▶ WHAT IS NEEDED: Under no circumstances alter the records; copy each one exactly.

▶ EXERCISE MATERIAL:
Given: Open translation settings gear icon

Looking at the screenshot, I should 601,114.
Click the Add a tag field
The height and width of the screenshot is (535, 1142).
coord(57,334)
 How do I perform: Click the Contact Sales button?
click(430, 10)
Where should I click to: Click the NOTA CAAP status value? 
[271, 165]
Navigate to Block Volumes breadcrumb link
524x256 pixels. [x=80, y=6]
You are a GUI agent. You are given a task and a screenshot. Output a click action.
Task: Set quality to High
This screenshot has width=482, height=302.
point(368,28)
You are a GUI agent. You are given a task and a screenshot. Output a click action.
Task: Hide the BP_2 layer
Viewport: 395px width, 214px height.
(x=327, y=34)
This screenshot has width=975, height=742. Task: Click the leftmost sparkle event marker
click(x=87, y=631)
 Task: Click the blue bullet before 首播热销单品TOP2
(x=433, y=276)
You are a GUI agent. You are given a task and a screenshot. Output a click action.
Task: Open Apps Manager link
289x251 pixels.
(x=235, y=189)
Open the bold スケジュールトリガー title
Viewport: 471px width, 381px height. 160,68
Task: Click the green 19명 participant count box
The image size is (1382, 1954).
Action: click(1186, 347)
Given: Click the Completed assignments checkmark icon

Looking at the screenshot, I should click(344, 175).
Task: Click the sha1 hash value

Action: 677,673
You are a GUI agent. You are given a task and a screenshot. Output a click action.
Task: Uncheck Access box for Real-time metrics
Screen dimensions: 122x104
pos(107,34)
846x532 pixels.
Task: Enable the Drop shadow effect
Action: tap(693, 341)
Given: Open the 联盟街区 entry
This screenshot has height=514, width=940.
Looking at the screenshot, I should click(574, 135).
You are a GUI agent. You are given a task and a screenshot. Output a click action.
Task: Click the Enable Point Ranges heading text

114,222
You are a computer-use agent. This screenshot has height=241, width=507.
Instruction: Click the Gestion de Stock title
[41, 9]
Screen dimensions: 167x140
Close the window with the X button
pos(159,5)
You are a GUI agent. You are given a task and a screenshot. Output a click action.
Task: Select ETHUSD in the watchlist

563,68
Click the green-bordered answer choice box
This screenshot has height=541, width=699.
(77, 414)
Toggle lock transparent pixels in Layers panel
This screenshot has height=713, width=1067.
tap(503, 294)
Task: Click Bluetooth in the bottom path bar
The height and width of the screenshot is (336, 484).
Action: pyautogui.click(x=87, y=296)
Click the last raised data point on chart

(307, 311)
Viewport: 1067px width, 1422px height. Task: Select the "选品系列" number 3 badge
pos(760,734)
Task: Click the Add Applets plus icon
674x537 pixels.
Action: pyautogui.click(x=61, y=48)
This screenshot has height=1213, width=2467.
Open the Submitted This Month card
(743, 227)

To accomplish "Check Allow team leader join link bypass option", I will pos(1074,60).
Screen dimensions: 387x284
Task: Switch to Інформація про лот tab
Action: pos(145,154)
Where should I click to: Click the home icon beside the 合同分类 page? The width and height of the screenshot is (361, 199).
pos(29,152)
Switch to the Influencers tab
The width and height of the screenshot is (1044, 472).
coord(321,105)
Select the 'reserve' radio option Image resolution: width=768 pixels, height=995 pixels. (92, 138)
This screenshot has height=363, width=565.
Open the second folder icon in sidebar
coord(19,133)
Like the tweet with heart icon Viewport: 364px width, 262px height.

▶ PROBLEM SOLUTION:
Given: Open translation settings gear icon

Looking at the screenshot, I should 601,114.
Click the Add a tag field
The height and width of the screenshot is (535, 1142).
coord(57,334)
 How do I perform: Click the Contact Sales button?
click(430, 10)
Where should I click to: Click the NOTA CAAP status value? 
[271, 165]
Navigate to Block Volumes breadcrumb link
524x256 pixels. [x=80, y=6]
You are a GUI agent. You are given a task and a screenshot. Output a click action.
Task: Set quality to High
This screenshot has width=482, height=302.
point(368,28)
You are a GUI agent. You are given a task and a screenshot. Output a click action.
Task: Hide the BP_2 layer
Viewport: 395px width, 214px height.
(x=327, y=34)
This screenshot has width=975, height=742. Task: Click the leftmost sparkle event marker
click(x=87, y=631)
 Task: Click the blue bullet before 首播热销单品TOP2
(x=433, y=276)
You are a GUI agent. You are given a task and a screenshot. Output a click action.
Task: Open Apps Manager link
289x251 pixels.
(x=235, y=189)
Open the bold スケジュールトリガー title
Viewport: 471px width, 381px height. 160,68
Task: Click the green 19명 participant count box
The image size is (1382, 1954).
Action: click(1186, 347)
Given: Click the Completed assignments checkmark icon

Looking at the screenshot, I should click(344, 175).
Task: Click the sha1 hash value

Action: 677,673
You are a GUI agent. You are given a task and a screenshot. Output a click action.
Task: Uncheck Access box for Real-time metrics
Screen dimensions: 122x104
pos(107,34)
846x532 pixels.
Task: Enable the Drop shadow effect
Action: tap(693, 341)
Given: Open the 联盟街区 entry
This screenshot has height=514, width=940.
Looking at the screenshot, I should click(574, 135).
You are a GUI agent. You are given a task and a screenshot. Output a click action.
Task: Click the Enable Point Ranges heading text

114,222
You are a computer-use agent. This screenshot has height=241, width=507.
Instruction: Click the Gestion de Stock title
[41, 9]
Screen dimensions: 167x140
Close the window with the X button
pos(159,5)
You are a GUI agent. You are given a task and a screenshot. Output a click action.
Task: Select ETHUSD in the watchlist

563,68
Click the green-bordered answer choice box
This screenshot has height=541, width=699.
(77, 414)
Toggle lock transparent pixels in Layers panel
This screenshot has height=713, width=1067.
tap(503, 294)
Task: Click Bluetooth in the bottom path bar
The height and width of the screenshot is (336, 484).
Action: pyautogui.click(x=87, y=296)
Click the last raised data point on chart

(307, 311)
Viewport: 1067px width, 1422px height. Task: Select the "选品系列" number 3 badge
pos(760,734)
Task: Click the Add Applets plus icon
674x537 pixels.
Action: pyautogui.click(x=61, y=48)
This screenshot has height=1213, width=2467.
Open the Submitted This Month card
(743, 227)

To accomplish "Check Allow team leader join link bypass option", I will pos(1074,60).
Screen dimensions: 387x284
Task: Switch to Інформація про лот tab
Action: pos(145,154)
Where should I click to: Click the home icon beside the 合同分类 page? The width and height of the screenshot is (361, 199).
pos(29,152)
Switch to the Influencers tab
The width and height of the screenshot is (1044, 472).
coord(321,105)
Select the 'reserve' radio option Image resolution: width=768 pixels, height=995 pixels. (92, 138)
This screenshot has height=363, width=565.
Open the second folder icon in sidebar
coord(19,133)
Like the tweet with heart icon Viewport: 364px width, 262px height.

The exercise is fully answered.